* **LISTA DE TAREFAS**
a) Resuma em duas frases o trecho sobre a disputa por prêmios de cinema.
b) Continue o trecho sobre a disputa por prêmios de cinema a partir da última frase apresentada.

* **TRECHO DO DOCUMENTO**
____________
O Festival de Cinema de Telluride, que começa hoje na deliciosa cidadezinha das Montanhas Rochosas, no estado do Colorado, é um ótimo gancho para pendurar a terceira parte de nossa elucubração sobre o panorama geral do segundo semestre — que é focado, em sua parte mais importante, na batalha por indicações e, se tudo der certo, estatuetas de metal.

Uma pausa para explicar porque tanta gente graúda gasta tanto tempo e dinheiro para ser indicado ou receber uma láurea que, em si mesma, não traz nenhuma recompensa financeira:

  1. Prestígio. Ser indicado ou ganhador de um prêmio de primeira linha imediatamente atira uma carreira numa dimensão muito mais elevada de poder e cachê dentro da indústria. O que cada um faz com esse prestígio cabe à sabedoria (ou falta dela) individual.
  2. Acesso. Para um grande segmento de criadores e trabalhadores da indústria – documentaristas, realizadores  estreantes, independentes ou de países estrangeiros, atores, técnicos , roteiristas – uma indicação é a diferença entre ser um joão-ninguém hoje e alguém conhecido amanhã. Esta é uma indústria que só dá acesso a quem tem algum tipo de endosso e recomendação. Uma indicação é o endosso mais elevado possível.
  3. Munição de marketing. Num mercado dividido pelo consumo individual (TV, internet, tablets) de entretenimento e afogado em arrasa-quarteirões, uma indicação é o trunfo mais precioso do mundo para um filme desprovido do grande  suporte  de um estúdio. Dentro dos grandes estúdios, projetos que não tem perfil-pipoca são imediatamente analisados pelo seu potencial de emplacar na temporada-ouro – porque esse é seu principal trunfo para atrair público. Fora dos estúdios, essa munição é quase o santo Graal.
____________
* **LINHAS DE DADOS**
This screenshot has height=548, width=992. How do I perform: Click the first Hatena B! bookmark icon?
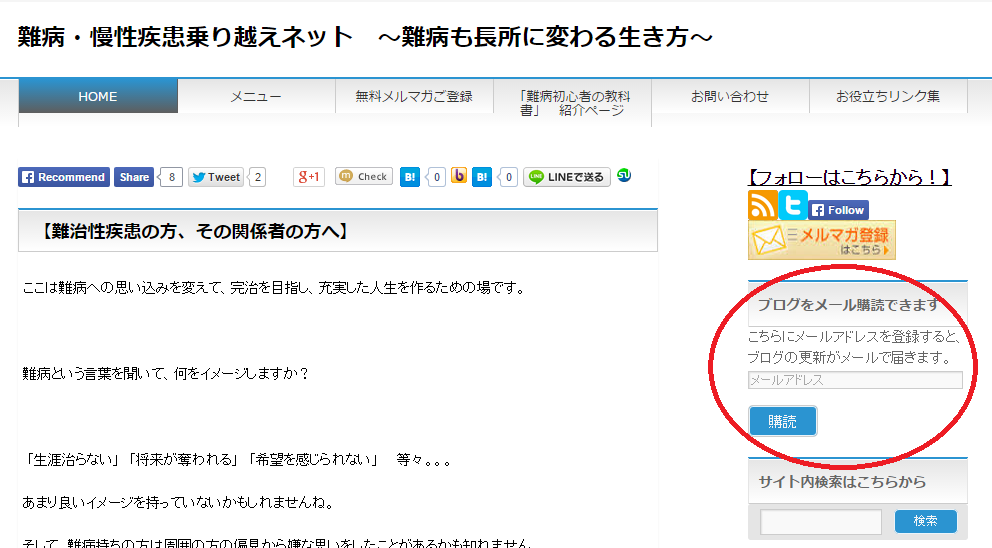point(410,177)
____________
* **RESULTADOS FINAIS**
a) O Festival de Cinema de Telluride, que começa hoje numa cidadezinha das Montanhas Rochosas, no Colorado, serve de gancho para a terceira parte de uma análise do segundo semestre, focado sobretudo na batalha por indicações e estatuetas. Embora uma indicação ou um prêmio não traga, em si, recompensa financeira, o texto explica que vale pelo prestígio, pelo acesso que abre a quem ainda não é conhecido na indústria e pela munição de marketing que oferece, sobretudo a filmes sem o grande suporte de um estúdio.

b)
Tendo dito isso… Telluride é um pequeno festival – apenas três dias, rigoroso processo de admissão,  acesso restrito, curadoria cuidadosíssima – que, na verdade, é uma das melhores peneiras para determinar quem tem chance de passar para a segunda etapa da briga pelas indicações.

Matthias Schoenaerts e Marion Cotillard em Rust and Bone

 

A lista de filmes escalados para este ano revela alguns já mencionados aqui, como Hyde Park on the Hudson. Mais importante, contudo, são dois outros elementos: as exibições –supresa, que em geral emplacam firme nos prêmios (ano passado foi Os Descendentes), este ano foi Argo, de Ben Affleck, superbem recebido.; e a predominância dos filmes não-americanos na seleção.

Tenho dito e vou repetir – desde a floração dos anos 1970 nunca houve um momento melhor para cinematografias e realizadores fora dos Estados Unidos. Não digo apenas do ponto de vista de bilheteria – o icônico O Artista é uma exceção, mas também uma demonstração importante de que, as vezes, o improvável é possível – mas do ponto de vista de exposição, reconhecimento.

Dentro da lista de Telluride (eu, se fosse de alguma entidade selecionadora para os Oscars, imediatamente escolheria estes filmes para representar seus países para “melhor filme estrangeiro”), os destaques são Amour, de Michael Haneke, que já vem premiado de Cannes; Rust and Bone, de Jacques Un Prophete Audiard (que ainda por cima tem Marion Cotillard e Matthias Schoenaerts , de Bullhead); o australiano The Sapphires, que fez sucesso em Cannes; e o britânico Ginger and Rosa, de Sally Potter.

Não há Brasil em Telluride – mas há o chileno No, de Pablo Larraín – e ignoro o que pode estar se passando pelos bastidores das escolhas oficiais. Aqui, depois de um bom tempo sem grandes repercussões para filmes do Brasil (que, eu sei, estão fazendo grande sucesso no país, o que é ótimo. Mas atravessar fronteiras é um desafio diferente…), O Som ao Redor, do pernambucano Kleber Mendonça Filho, vem provocando muito zum-zum desde sua exibição no festival de Rotterdam, e ótimas críticas em sua estreia aqui em circuito limitado. Vamos ver…

No episódio final da saga, a questão da animação e porque a microscópica Gkids pode ser a mais poderosa pequena distribuidora da indústria.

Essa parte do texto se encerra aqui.